Jews helped helped build the al Aqsa mosque on the Temple site and prayed there together with Muslims


In 610, the Sassanid Empire drove the Byzantine Empire out of the Middle East, giving the Jews control of Jerusalem for the first time in centuries. The Jews in Palestine were allowed to set up a vassal state under the Sassanid Empire called the Sassanid Jewish Commonwealth which lasted for five years. Jewish rabbis ordered the restart of animal sacrifice for the first time since the time of Second Temple and started to reconstruct the Jewish Temple. Shortly before the Byzantines took the area back five years later in 615, the Persians gave control to the Christian population, who tore down the partially built Jewish Temple edifice and turned it into a garbage dump,[77] which is what it was when the Rashidun Caliph Umar took the city in 637.

In 637 Arabs besieged and captured the city from the Byzantine Empire, which had defeated the Persian forces and their allies, and reconquered the city. There are no contemporary records, but many traditions, about the origin of the main Islamic buildings on the mount.[78][79] A popular account from later centuries is that the Rashidun Caliph Umar was led to the place reluctantly by the Christian patriarch Sophronius.[80] He found it covered with rubbish, but the sacred Rock was found with the help of a converted Jew, Ka’b al-Ahbar.[80] Al-Ahbar advised Umar to build a mosque to the north of the rock, so that worshippers would face both the rock and Mecca, but instead Umar chose to build it to the south of the rock.[80] It became known as the Al-Aqsa Mosque. According to Muslim sources, Jews participated in the construction of the haram, laying the groundwork for both the Al-Aqsa and Dome of the Rock mosques.[81] The first known eyewitness testimony is that of the pilgrim Arculf who visited about 670. According to Arculf’s account as recorded by Adomnán, he saw a rectangular wooden house of prayer built over some ruins, large enough to hold 3,000 people.[78][82]

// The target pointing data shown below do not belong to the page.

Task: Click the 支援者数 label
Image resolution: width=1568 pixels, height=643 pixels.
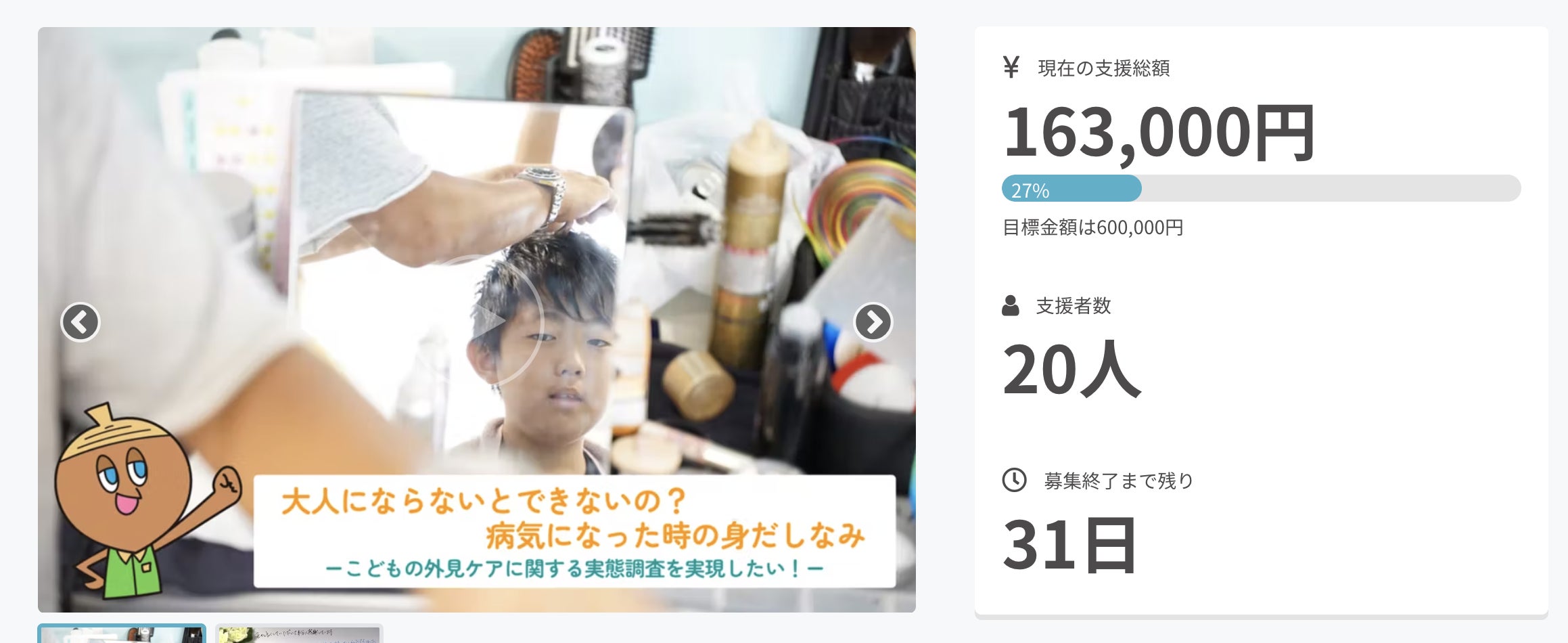Action: click(x=1074, y=306)
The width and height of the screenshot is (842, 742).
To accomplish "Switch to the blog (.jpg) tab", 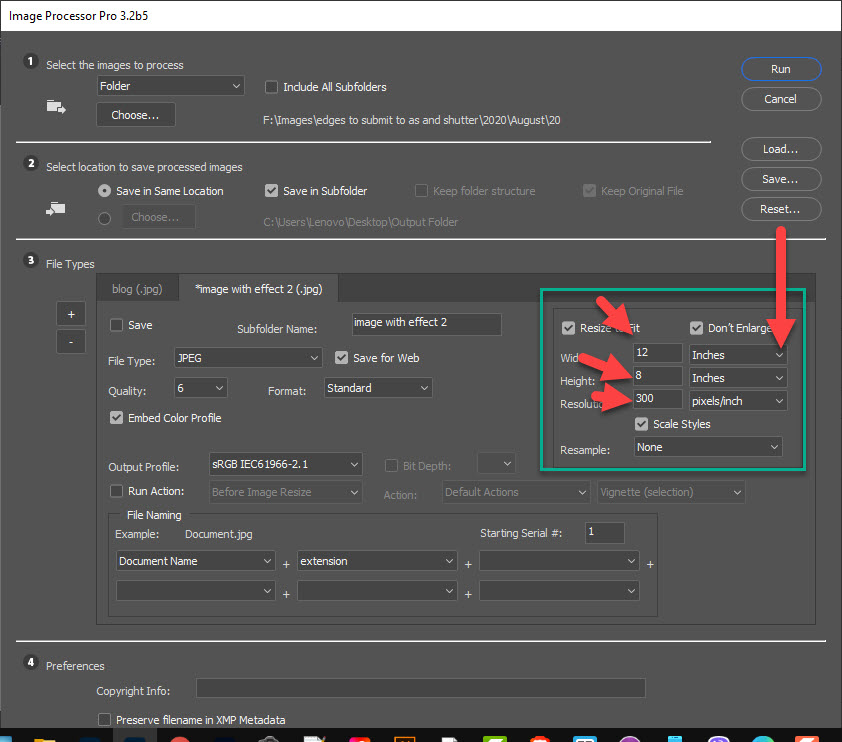I will tap(137, 288).
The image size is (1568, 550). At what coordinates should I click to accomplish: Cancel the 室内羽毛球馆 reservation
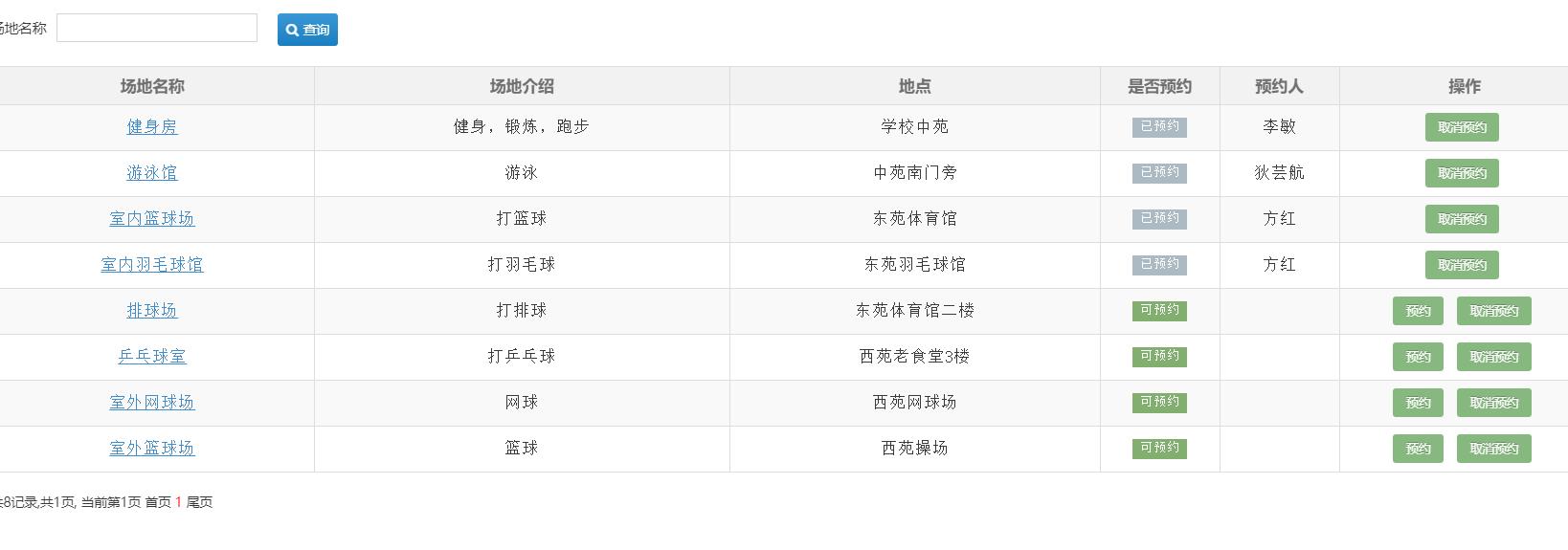1462,265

In 691 an octagonal Islamic building topped by a dome was built by the Caliph Abd al-Malik around the rock, for a myriad of political, dynastic and religious reasons, built on local and Quranic traditions articulating the site’s holiness, a process in which textual and architectural narratives reinforced one another.[83] The shrine became known as the Dome of the Rock (قبة الصخرة, Qubbat as-Sakhra). (The dome itself was covered in gold in 1920.) In 715 the Umayyads, led by the Caliph al-Walid I, transformed the temple shops Chanuyot nearby into a mosque (see illustrations [3] and detailed drawing [4]), which they named the Aqsa Mosque (المسجد الأقصى, al-Masjid al-Aqsa, lit. “Furthest Mosque”), corresponding to the Islamic belief of Muhammad’s miraculous nocturnal journey as recounted in the Quran and hadith. The term “Noble Sanctuary” or “Haram al-Sharif”, as it was called later by the Mamluks and Ottomans, refers to the whole area that surrounds that Rock.[84][22]

For Muslims, the importance of the Dome of the Rock and Al-Aqsa Mosque makes Jerusalem the third-holiest city, after Mecca and Medina. The mosque and shrine are currently administered by a Waqf (an Islamic trust). The various inscriptions on the Dome walls and the artistic decorations imply a symbolic eschatological significance of the structure.